CO₂ Reduction Promoted by Imidazole Supported on a Phosphonium-Type Ionic-Liquid-Modified Au Electrode at a Low Overpotential

The catalytic conversion of CO₂ to useful compounds is of great importance from the viewpoint of global warming and development of alternatives to fossil fuels. Electrochemical reduction of CO₂ using aromatic N-heterocylic molecules is a promising research area. We describe a high performance electrochemical system for reducing CO₂ to formate, methanol, and CO using imidazole incorporated into a phosphonium-type ionic liquid-modified Au electrode, imidazole@IL/Au, at a low onset-potential of −0.32 V versus Ag/AgCl. This represents a significant improvement relative to the onset-potential obtained using a conventional Au electrode (−0.56 V).

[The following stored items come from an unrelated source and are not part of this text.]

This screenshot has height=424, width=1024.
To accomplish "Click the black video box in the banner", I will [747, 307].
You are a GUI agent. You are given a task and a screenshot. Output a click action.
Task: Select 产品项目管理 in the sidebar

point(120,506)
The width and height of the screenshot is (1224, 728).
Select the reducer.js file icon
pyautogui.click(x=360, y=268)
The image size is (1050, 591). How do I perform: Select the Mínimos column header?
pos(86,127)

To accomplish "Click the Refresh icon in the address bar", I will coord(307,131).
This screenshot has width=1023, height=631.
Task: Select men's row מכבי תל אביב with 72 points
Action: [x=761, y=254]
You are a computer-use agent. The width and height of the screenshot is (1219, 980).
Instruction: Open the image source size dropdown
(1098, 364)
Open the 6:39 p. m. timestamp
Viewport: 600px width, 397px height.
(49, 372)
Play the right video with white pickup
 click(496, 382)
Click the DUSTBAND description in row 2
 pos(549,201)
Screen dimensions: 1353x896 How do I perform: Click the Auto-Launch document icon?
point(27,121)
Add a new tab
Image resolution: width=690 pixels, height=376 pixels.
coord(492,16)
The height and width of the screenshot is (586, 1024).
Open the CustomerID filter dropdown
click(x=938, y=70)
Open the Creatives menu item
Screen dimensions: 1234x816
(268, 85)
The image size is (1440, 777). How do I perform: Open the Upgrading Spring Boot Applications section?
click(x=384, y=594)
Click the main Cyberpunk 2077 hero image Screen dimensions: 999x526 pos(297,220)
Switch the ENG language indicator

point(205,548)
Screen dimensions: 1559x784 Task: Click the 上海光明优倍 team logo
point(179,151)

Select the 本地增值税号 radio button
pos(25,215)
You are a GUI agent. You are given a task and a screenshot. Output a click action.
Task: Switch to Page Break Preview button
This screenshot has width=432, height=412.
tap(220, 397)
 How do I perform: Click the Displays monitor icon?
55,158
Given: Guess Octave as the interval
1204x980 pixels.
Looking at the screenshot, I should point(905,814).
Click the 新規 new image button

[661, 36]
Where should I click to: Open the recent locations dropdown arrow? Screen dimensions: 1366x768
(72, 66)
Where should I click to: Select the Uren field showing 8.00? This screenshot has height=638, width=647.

In the reduction carried out at −0.4 V, formate is mainly generated and methanol and CO are also generated with high efficiency at −0.6 ∼ −0.8 V. The generation of methanol is confirmed by experiments using ¹³CO₂ to generate ¹³CH₃OH. To understand the reaction behavior of CO₂ reduction, we characterized the reactions by conducting potential- and time-dependent in situ attenuated total reflection surface-enhanced infrared absorption spectroscopy (SEIRAS) measurements in D₂O. During electrochemical CO₂ reduction at −0.8 V, the C–O stretching band for CDOD (or COD) increases and the CO stretching band for COOD increases at −0.4 V. These findings indicate that CO₂ reduction intermediates, CDOD (or COD) and COOD, are formed, depending on the reduction potential, to convert CO₂ to methanol and formate, respectively.